The Brotherhood man said, "Very well." He looked around for anyone else who might be eavesdropping by the pond. "We've seen a similar case before, of a human who was possessed by a malign spirit. Something about the unholy relationship physically changed her and wrecked her spirit, causing a violent rampage. We think it was some ghost of the Lost World."
"My contacts say the killer probably eats and bleeds."
"Yes: that would match a spirit wearing the body of a human victim. If that's what we're dealing with, be very careful, miss. Its motives could be mindless fury, or something more cunning. Why would you want to hunt it?"
"Because I want to be known as helpful, and to keep this road and its people safe. Or would you prefer my power go to waste?"
He bowed. "You misunderstand. We don't attack people for knowing spells, for conjuring up stone bricks or for flinging puffs of fire around. We use magic ourselves, sometimes. We protect the land, the same as you seem to want. If my help would be valuable to you, you can find me at the inn tonight or tomorrow morning." He backed off and left.
Ruyo sighed and murmured, "I was hoping not to advertise to them. What do you think?"

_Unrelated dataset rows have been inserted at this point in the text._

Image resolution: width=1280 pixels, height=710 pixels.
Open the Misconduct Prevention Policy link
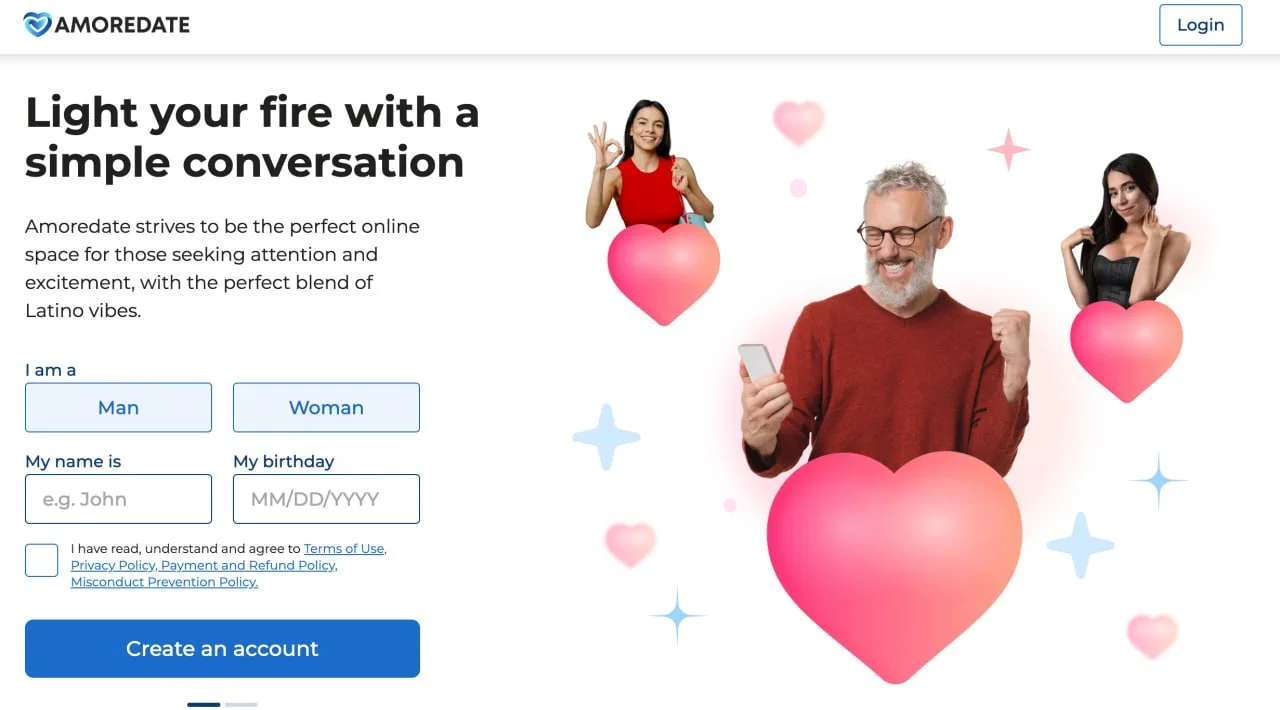[164, 582]
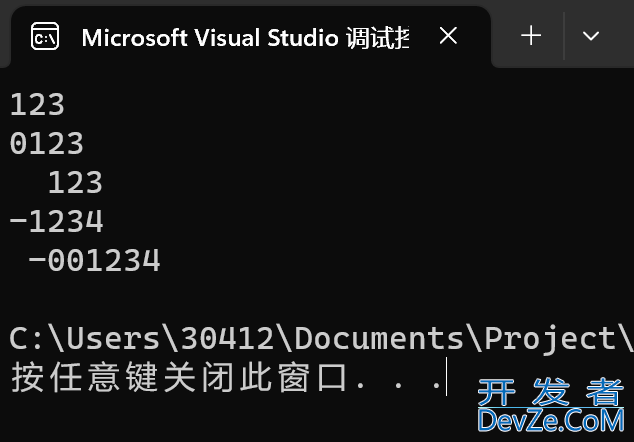Select the Microsoft Visual Studio debug console tab

(x=251, y=37)
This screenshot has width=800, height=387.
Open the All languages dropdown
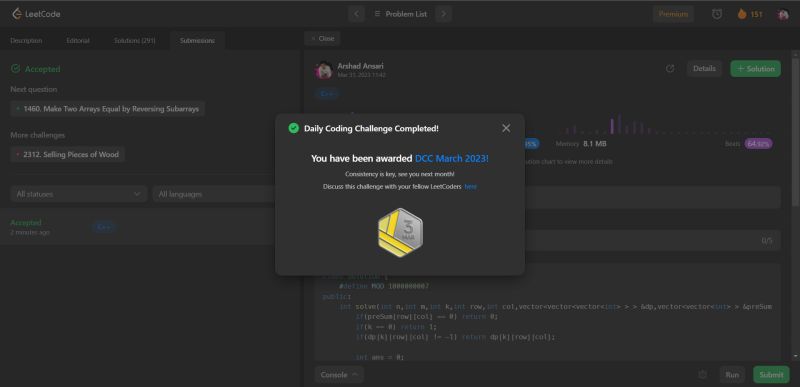pyautogui.click(x=214, y=194)
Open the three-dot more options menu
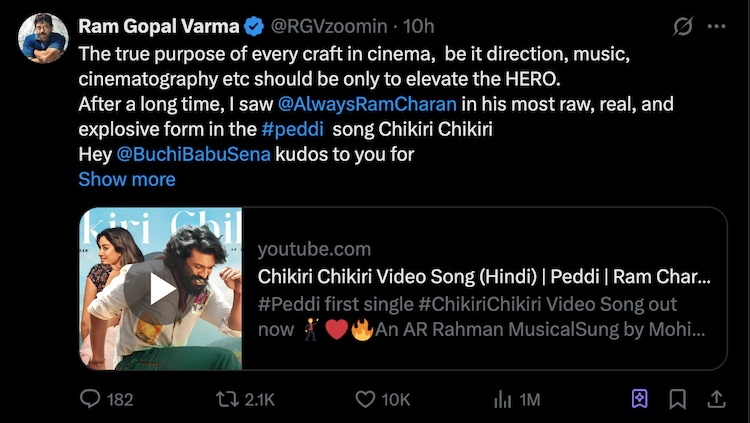Viewport: 750px width, 423px height. [x=718, y=27]
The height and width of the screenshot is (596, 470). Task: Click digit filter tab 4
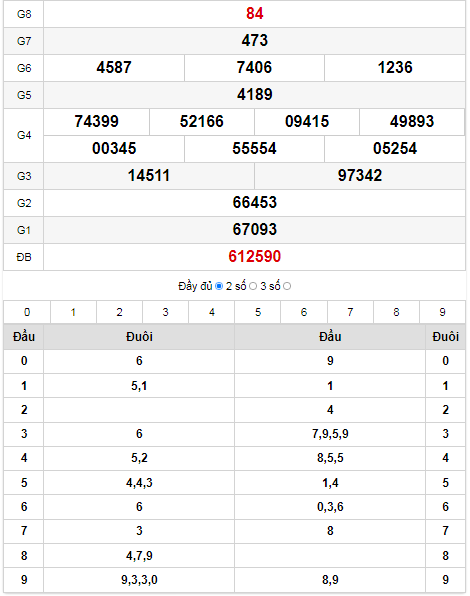(x=212, y=312)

Nusina said, "Very... calm person. Glad he's not immediately after you. Anyway, I may not have made this clear, but I'm no expert in arcane theory. I know things from my specialty and some of what the goddess did. Otherwise I'm a layman. Just recalling some of what mortals from my era knew."
"Your layman knowledge probably beats most modern scholars'. So, does the spirit possession theory not make sense to you?"
Nusina huffed. "First of all, it's offensive. A spirit isn't going to take over a flesh body. But if it were possible, I think it'd have to be done willingly."
"I don't mean to offend you, but that would be something very different than our situation, right?"
"Yes. Yes it would." She rattled off facts about the nature of their bond in magical and theological terms.
Ruyo petted her. "Okay. Say this alchemist met a spirit and willingly signed up. He got killed. Is the spirit dead, or could it get away and attract someone else?"
"I think the spirit would be alive unless it was captured or destroyed by someone with the right powers. Just stabbing the human until he's dead wouldn't do it."
"Then the Brotherhood monk should have done the deed. Maybe it's worth asking why he failed at it. In more polite terms."
Nusina asked, "Should we track the thing down, at the risk of revealing the cave?"
"We have to take that chance, to get a hunting party. They'll find out before too long anyway. I doubt we can take on a monster by ourselves that took a crowd to beat the first time. What's more, it'd be wrong and suspicious to hide what we know about the attack on their other kinsman."
Nusina considered. "There's an upside to this problem. There's a chance you'll be able to pull some of that magic away, for yourself."